The work of João Tabarra (b. 1966, Lisbon, Portugal) has been characterized by the attempt of returning an ethic dimension to artistic production. Having begun his professional activity as a photojournalist and image editor for a big-selling journal, he soon abandoned this practice for the uncertainties of artistic production, in a choice that was strengthened by the suspicion towards the reality and the supposedly neutral and objective character of documental photography. Sharing this distrust towards reality with the distrust towards creative 'will', his work has bent to a critical practice of artistic activity, especially on the broader context of Portuguese society that was integrated on a social and economical plan that was beginning to be designed abroad.
The profound knowledge of the journalistic system has informed him of every image's possibility of being manipulated and of the necessity of a critical and responsible practice in their production. By using an image, either moving or static, as a means for producing significations through stagings that are characterized by an economy of resources in their production, the artist is represented in his work as a 'militant for moral fables', which brings him closer to Jeff Wall's ventriloquism than to a narcissistic or introspective exercise. his images are not self-portraits but rather self-representations, articulated by a scrupulous work of composition together with the attention to detail where every element is taken into account for the global significance of the image, this way coming closer to a critical perspective of 'cinematographic vision' that has been characterizing a lot of the contemporary photographic production.

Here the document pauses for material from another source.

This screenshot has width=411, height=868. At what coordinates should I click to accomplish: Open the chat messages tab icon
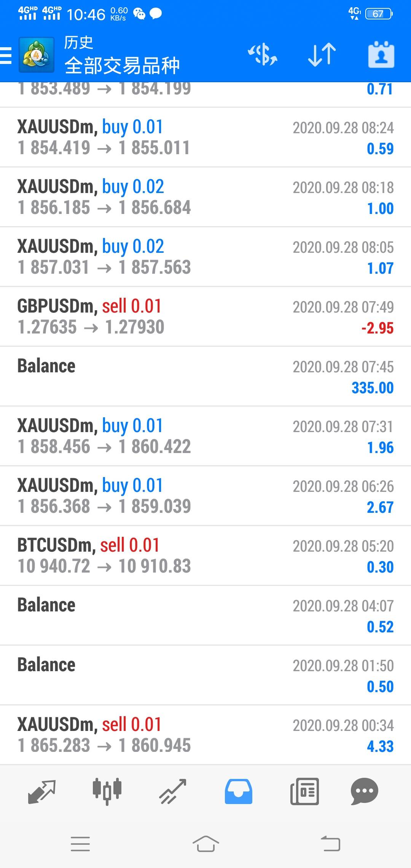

Being a believer in the determinant role of art in transforming the perception of the social field and being opposed to the personal subjectivity present in much of the 90s production, João Tabarra's work indicates the need of always keep a spirit of critical distrust towards the images that are produced. With strong outlines imported from the neo-conceptualist criticism and from activist art -without ever being mistaken by an 'engagé' posture in an affirmative way - the author pragmatically questions the dominating logics of the information and consumer's society of today. A critical conscience and rigor in the approach, irony, and appearance mark his work filmed according to a critical creative strategy and expanded in the photographic field.
For someone who has been choosing the photographic medium as privileged support for his work, the current exhibition, opening the 6th November at Cristina Guerra - Contemporary Art gallery confirms the importance that image, in its broader sense, (and also the mediating vision) occupies in its creative process and permanently reminds us how we cannot rely on our vision as a means of mediation with the world and how much technology threatens our belief in reality.

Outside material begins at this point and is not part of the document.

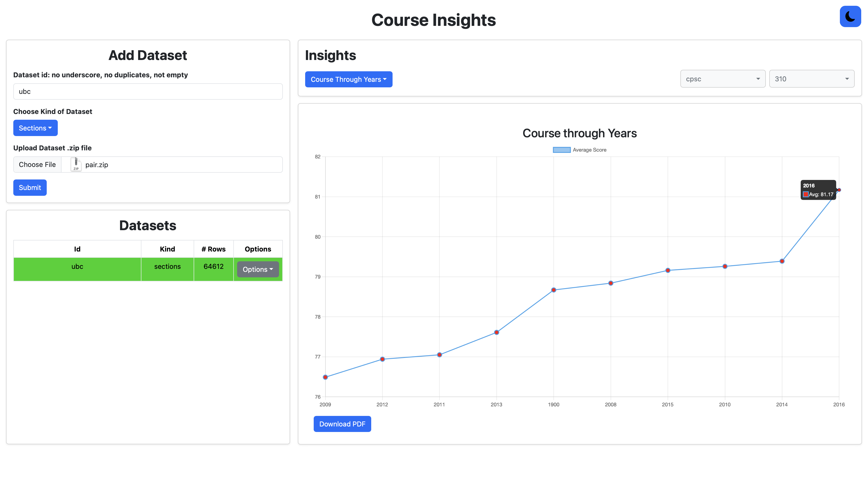Screen dimensions: 868x501
Task: Click the 2009 data point on chart
Action: [x=325, y=377]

In 'Second Chance' (2003) two identical and simultaneous video screenings, recorded with the resource to two different technological devices (a professional video camera and a state of the art mobile phone equipped with a camera) he presents in a single shot the image of a boat in the horizon, whose content is both stressed out and paradoxically hidden. The difference in the registry (in a time when mobility and the video phone connectivity is brought forth an informative device) together with the weight of image permanently reminds us of the possibilities of the common citizen's empowerment by the means of technological democratization and of the perverse and persecutory effects of that power.
This feeling is magnified in another video where the violent performance that is presented is disrupted by the presence of the 'chroma green trace - the older and most basic special effect in audiovisuals - substituting the blood-red, which alerts us to the dangerous neutralization and unlikeness of the images broadcasted by our mediatic horizon.
Finally, in the last work to be presented, Tabarra is recorded on video handling an embalmed animal, that, very slowly, quotes and ironically re-enacts one of the most famous scenes of the 90s cinematography.
Thus, the central work of the exhibition, 'Officer and Gentleman' (2003), a vertically projected video, portraits the author as a performer (and agent) of a minimal disturbance capable of a maximum changing in the reading of the projected image.
The second work, 'The Carrot Quest' (2003) - a fake loop created by the synchronized projection of five slide projectors - recalls an already posed question: the reification and artificiality in the materialisation of nature, a parable for a life filled with uncertainties and fears.